Up until about 150 years ago, the biggest challenge to biblical philosophers came from other philosophers. The philosophers from other schools of religious and non-religious thought were not much of a threat, in that their proof was just as valid as biblical proof and therefore easily dismissed as misguided and/or uninformed. Evolution, however, being a science rather than a philosophy, comes with tens of thousands of fossils, 300-plus peer-reviewed papers a day, each backed with solid research and experimentation, DNA, gene mapping, medical research, new discoveries that start with evolution-based models. . .proof, essentially. (Well, proof for us laypeople. Scientists prefer “evidence” because “proof” means you’re finished.
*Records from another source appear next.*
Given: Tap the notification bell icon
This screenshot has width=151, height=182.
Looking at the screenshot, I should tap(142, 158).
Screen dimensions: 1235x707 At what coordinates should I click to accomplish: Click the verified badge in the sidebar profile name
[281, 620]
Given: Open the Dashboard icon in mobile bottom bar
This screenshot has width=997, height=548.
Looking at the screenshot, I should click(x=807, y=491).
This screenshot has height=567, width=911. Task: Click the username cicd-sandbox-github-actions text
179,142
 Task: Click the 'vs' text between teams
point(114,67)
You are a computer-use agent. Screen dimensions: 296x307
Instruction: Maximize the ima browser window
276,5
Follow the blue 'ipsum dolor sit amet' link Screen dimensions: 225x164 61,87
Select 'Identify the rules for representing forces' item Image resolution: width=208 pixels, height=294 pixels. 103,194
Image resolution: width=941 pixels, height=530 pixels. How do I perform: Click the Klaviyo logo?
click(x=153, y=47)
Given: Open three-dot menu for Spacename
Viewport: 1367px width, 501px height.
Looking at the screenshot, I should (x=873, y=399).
Scientists don’t like being finished.)

What the pope, along with rabid biblical creationists around the world (but mostly in America, unfortunately) have a problem with is that evolution (and all the supporting science they ignore) contradict the biblical creation myth, and they unfortunately then equate evolution with creation, which then leads to further misunderstanding of evolution. They also forget that evolution and its supporting science also contradict pretty much every other creation myth in the world, which is why their request for science to be more “open” to biblical ideas is unreasonable. If scientists had to consider coordinating their research with philosophy, we’d never get anything done. To be fair, before embarking on any testing, they’d have to be sure that it didn’t challenge not only the bible (in all its permutations) but the Hindu Vedas, the numerous American Indian beliefs still practiced today, the Norse eddas, and almost a thousand other extant philosophies.
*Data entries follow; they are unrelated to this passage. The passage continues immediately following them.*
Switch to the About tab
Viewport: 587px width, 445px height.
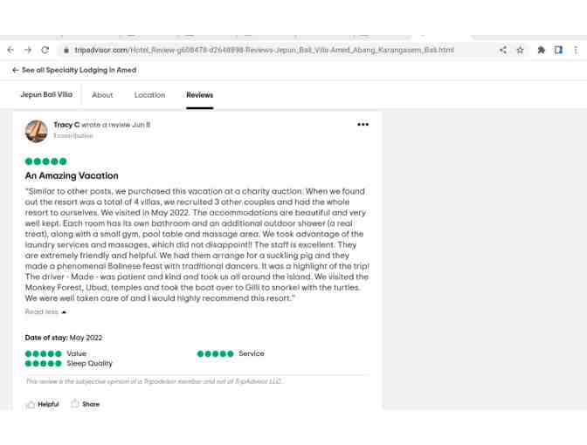102,95
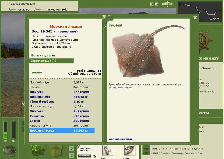Image resolution: width=224 pixels, height=159 pixels.
Task: Click the wooden bucket icon
Action: point(55,151)

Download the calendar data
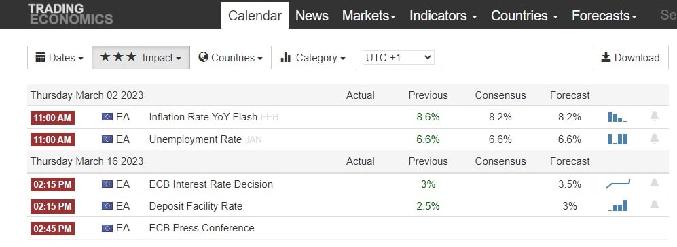tap(630, 58)
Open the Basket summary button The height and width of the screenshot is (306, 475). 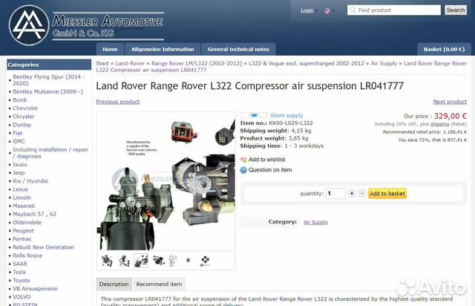tap(444, 49)

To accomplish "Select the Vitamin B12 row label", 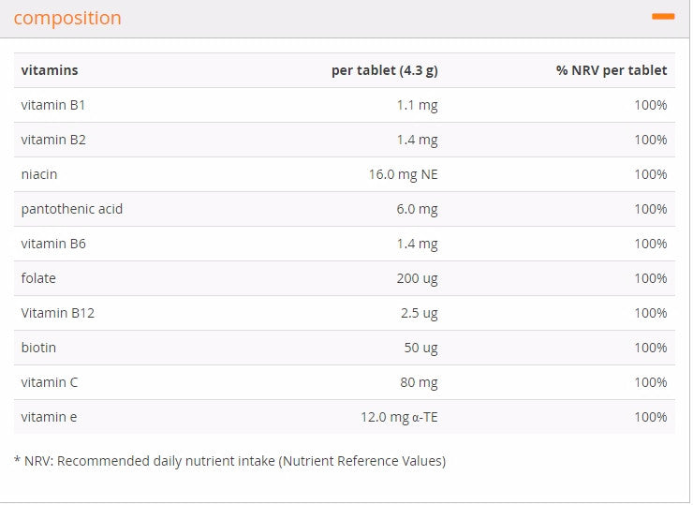I will (x=58, y=313).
Essentially, what the biblical creationists are asking for is special treatment by science, which, if you’re not a biblical creationist, is patently ridiculous. Inclusion of one philosophy in science is just as ridiculous as inclusion of all of them, and we’ve seen already what has happened when a philosophy ties everyone’s hands in the form of abortion laws, insurance coverage of treatments and medications specific to women, stem cell research, and funding for medical research of certain preventable diseases. We’ve also seen that very often, research in one area produces astonishing results that apply to far more than the subject being researched, or new treatments and technology that help with something entirely different, so we know that the restriction on testing and research based on one philosophy’s moral system impedes far more advances than in just that one issue.

It’s not the responsibility of science to avoid challenging philosophy of any kind. It’s not in the interest of science to speculate on something that can’t be verified. Science doesn’t care if its evidence proves or disproves biblical creation, reincarnation, panspermia, or the timecube. Well, maybe the timecube. Science is about advancement of knowledge, finding answers that can be verified and repeated, creating new techniques and understanding that can offer evidence and open even more areas of knowledge and understanding. If it proves something you believe already, then good for you. If it disproves it, then all the whining in the world isn’t going to change that.

And that is what Pope Benedict is doing – whining because science disproves something he believes. You know, he and every other literalist can go on believing what they want, and it’s no skin off anyone’s nose. It’s the insistence that everyone else make nice and go along with them, including scientists and educators, that’s the problem. It wouldn’t be so bad if there weren’t so many people around the world who actually believe that the pope is the voice of god. I think American Catholics will be more likely to take this with a grain of salt, but it still will go a long way, worldwide, towards justifying ignorance.